The broader message was that AI can generate content, but it cannot generate genuine personal experience.

AI Search Visibility Tactics

As AI search becomes more important, a growing number of tactics have emerged that promise to influence AI-generated answers. The panelists largely rejected the idea that long-term visibility can be achieved through shortcuts, although they differed on whether some promotional tactics can still provide value.

Jovana Smoljanovic Tucakov said businesses should stop looking for ways to trick search systems and focus instead on quality, products, users, and marketing.

Pam Aungst Cronin used Reddit as an example. Rather than viewing Reddit’s visibility as a loophole, she argued that Reddit succeeds because it contains authentic human experiences. AI systems often seek original information sources rather than recycled summaries.

David Cuesta said some promotional activities can still help build awareness and momentum, mentioning public relations campaigns, which he called brand campaigns. He said that while some of this may result in nofollow links, he shared that it helped with visibility.

Cuesta explained:

“Many times it’s all links that are nofollow, but that they are working very good positioning in the AI.”

AI Agents Could Become The Next Search Interface

The most speculative part of the discussion focused on what search might look like five, ten, or even fifteen years from now.
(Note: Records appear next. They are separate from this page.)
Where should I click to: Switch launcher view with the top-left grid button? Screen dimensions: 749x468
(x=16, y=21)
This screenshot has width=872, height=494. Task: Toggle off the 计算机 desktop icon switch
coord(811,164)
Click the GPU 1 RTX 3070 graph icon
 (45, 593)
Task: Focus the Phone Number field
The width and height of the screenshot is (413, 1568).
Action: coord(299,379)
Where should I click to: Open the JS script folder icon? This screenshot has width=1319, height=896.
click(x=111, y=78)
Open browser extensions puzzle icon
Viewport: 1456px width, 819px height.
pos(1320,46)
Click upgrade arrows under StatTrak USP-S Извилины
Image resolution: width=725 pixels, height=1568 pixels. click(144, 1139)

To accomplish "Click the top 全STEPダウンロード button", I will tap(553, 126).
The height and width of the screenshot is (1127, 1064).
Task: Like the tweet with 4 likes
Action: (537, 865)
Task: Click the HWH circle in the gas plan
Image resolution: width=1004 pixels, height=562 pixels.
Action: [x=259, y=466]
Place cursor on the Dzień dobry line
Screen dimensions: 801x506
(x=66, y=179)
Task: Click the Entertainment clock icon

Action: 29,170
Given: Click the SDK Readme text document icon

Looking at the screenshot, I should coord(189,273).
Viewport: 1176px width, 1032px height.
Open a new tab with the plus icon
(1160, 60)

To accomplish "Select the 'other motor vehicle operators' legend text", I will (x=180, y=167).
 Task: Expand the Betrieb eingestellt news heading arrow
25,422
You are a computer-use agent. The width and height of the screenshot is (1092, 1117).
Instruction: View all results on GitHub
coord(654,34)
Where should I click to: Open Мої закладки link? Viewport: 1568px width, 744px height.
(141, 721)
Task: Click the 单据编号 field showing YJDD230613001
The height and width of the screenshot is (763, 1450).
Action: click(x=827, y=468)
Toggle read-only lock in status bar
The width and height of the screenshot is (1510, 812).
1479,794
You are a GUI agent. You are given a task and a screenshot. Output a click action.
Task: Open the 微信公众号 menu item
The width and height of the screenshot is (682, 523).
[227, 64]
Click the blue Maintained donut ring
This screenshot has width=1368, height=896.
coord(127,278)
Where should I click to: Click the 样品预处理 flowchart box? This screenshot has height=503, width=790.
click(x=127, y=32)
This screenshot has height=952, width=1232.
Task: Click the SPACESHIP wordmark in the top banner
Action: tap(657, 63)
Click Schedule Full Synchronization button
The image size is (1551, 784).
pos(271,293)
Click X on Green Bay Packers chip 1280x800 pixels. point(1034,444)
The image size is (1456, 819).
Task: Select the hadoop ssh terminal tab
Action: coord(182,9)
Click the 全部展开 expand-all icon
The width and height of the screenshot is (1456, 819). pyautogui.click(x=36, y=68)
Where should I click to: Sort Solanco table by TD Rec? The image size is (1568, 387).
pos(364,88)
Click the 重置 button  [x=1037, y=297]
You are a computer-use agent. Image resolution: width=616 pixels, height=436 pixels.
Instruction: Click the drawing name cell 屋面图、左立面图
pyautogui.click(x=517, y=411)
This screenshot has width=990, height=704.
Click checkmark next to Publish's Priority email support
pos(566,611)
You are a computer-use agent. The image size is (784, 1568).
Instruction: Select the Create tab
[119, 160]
While the panelists had different predictions, they generally agreed that AI agents are likely to play a larger role in discovery, research, and decision-making.

Pam Aungst Cronin predicted that AI agents will increasingly handle research, comparisons, and transactions on behalf of users. In that future, websites may function less as destinations for people and more as interfaces for software agents.

Alex Moss argued that the future depends heavily on context. Consumers may be willing to let AI purchase routine items, but larger purchases involving significant money, risk, or personal preference will likely continue to involve direct human evaluation.

David Cuesta suggested that AI agents may increasingly coordinate appointments, scheduling, and planning, even when people remain responsible for final decisions.

The panel agreed on one point: nobody knows exactly what search will look like in ten years.

Takeaways

The panel’s central takeaway is that SEO is not disappearing, but it is increasingly merging with branding, marketing, reputation, and user experience.

AI systems increasingly reward:

  • Clarity
  • Consistency
  • Uniqueness
  • And demonstrated expertise

The panelists agreed that businesses that build recognizable brands and publish genuinely useful, experience-based content will be better positioned for both traditional search and AI-driven discovery.